• [WHAT IS NEEDED]: Set out the material below as a numbered list with one line per item, skipping the blank lines and leaving out the pictures.

--- START OF RECORDS SUPPLIED ---

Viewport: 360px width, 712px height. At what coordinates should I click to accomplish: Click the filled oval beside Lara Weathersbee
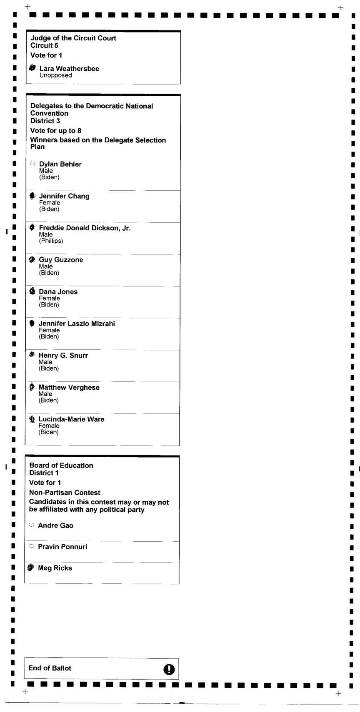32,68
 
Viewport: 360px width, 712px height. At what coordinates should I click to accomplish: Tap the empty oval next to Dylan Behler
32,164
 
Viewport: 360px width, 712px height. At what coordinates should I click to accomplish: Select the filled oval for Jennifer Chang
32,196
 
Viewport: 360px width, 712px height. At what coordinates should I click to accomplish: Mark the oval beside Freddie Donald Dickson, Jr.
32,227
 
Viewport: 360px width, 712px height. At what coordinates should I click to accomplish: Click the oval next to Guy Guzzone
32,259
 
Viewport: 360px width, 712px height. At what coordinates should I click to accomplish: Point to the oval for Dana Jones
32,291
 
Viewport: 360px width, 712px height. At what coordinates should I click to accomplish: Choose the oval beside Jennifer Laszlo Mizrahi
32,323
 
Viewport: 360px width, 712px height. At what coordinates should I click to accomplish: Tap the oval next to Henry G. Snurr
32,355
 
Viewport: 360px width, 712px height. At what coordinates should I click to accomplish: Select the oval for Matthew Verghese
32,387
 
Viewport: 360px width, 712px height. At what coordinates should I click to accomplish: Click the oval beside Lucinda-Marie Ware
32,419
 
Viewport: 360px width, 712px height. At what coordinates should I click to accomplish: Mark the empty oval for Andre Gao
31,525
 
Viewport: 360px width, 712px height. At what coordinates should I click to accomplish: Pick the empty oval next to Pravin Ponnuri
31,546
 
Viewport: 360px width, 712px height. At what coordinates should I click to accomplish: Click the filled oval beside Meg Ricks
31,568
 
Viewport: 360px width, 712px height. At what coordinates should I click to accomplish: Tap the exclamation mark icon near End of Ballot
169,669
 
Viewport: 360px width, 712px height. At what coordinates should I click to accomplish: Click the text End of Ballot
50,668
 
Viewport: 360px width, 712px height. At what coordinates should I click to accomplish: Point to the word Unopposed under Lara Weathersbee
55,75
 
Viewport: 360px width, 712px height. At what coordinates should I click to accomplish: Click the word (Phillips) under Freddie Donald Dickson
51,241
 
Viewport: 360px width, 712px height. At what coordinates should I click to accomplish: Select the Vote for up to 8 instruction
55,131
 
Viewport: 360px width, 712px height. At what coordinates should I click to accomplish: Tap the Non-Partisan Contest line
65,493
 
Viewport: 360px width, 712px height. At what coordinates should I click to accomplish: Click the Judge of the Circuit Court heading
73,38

--- END OF RECORDS SUPPLIED ---

• [EXERCISE RESPONSE]:
1. Viewport: 360px width, 712px height. At what coordinates should I click to accomplish: Click the filled oval beside Lara Weathersbee
2. 32,68
3. Viewport: 360px width, 712px height. At what coordinates should I click to accomplish: Tap the empty oval next to Dylan Behler
4. 32,164
5. Viewport: 360px width, 712px height. At what coordinates should I click to accomplish: Select the filled oval for Jennifer Chang
6. 32,196
7. Viewport: 360px width, 712px height. At what coordinates should I click to accomplish: Mark the oval beside Freddie Donald Dickson, Jr.
8. 32,227
9. Viewport: 360px width, 712px height. At what coordinates should I click to accomplish: Click the oval next to Guy Guzzone
10. 32,259
11. Viewport: 360px width, 712px height. At what coordinates should I click to accomplish: Point to the oval for Dana Jones
12. 32,291
13. Viewport: 360px width, 712px height. At what coordinates should I click to accomplish: Choose the oval beside Jennifer Laszlo Mizrahi
14. 32,323
15. Viewport: 360px width, 712px height. At what coordinates should I click to accomplish: Tap the oval next to Henry G. Snurr
16. 32,355
17. Viewport: 360px width, 712px height. At what coordinates should I click to accomplish: Select the oval for Matthew Verghese
18. 32,387
19. Viewport: 360px width, 712px height. At what coordinates should I click to accomplish: Click the oval beside Lucinda-Marie Ware
20. 32,419
21. Viewport: 360px width, 712px height. At what coordinates should I click to accomplish: Mark the empty oval for Andre Gao
22. 31,525
23. Viewport: 360px width, 712px height. At what coordinates should I click to accomplish: Pick the empty oval next to Pravin Ponnuri
24. 31,546
25. Viewport: 360px width, 712px height. At what coordinates should I click to accomplish: Click the filled oval beside Meg Ricks
26. 31,568
27. Viewport: 360px width, 712px height. At what coordinates should I click to accomplish: Tap the exclamation mark icon near End of Ballot
28. 169,669
29. Viewport: 360px width, 712px height. At what coordinates should I click to accomplish: Click the text End of Ballot
30. 50,668
31. Viewport: 360px width, 712px height. At what coordinates should I click to accomplish: Point to the word Unopposed under Lara Weathersbee
32. 55,75
33. Viewport: 360px width, 712px height. At what coordinates should I click to accomplish: Click the word (Phillips) under Freddie Donald Dickson
34. 51,241
35. Viewport: 360px width, 712px height. At what coordinates should I click to accomplish: Select the Vote for up to 8 instruction
36. 55,131
37. Viewport: 360px width, 712px height. At what coordinates should I click to accomplish: Tap the Non-Partisan Contest line
38. 65,493
39. Viewport: 360px width, 712px height. At what coordinates should I click to accomplish: Click the Judge of the Circuit Court heading
40. 73,38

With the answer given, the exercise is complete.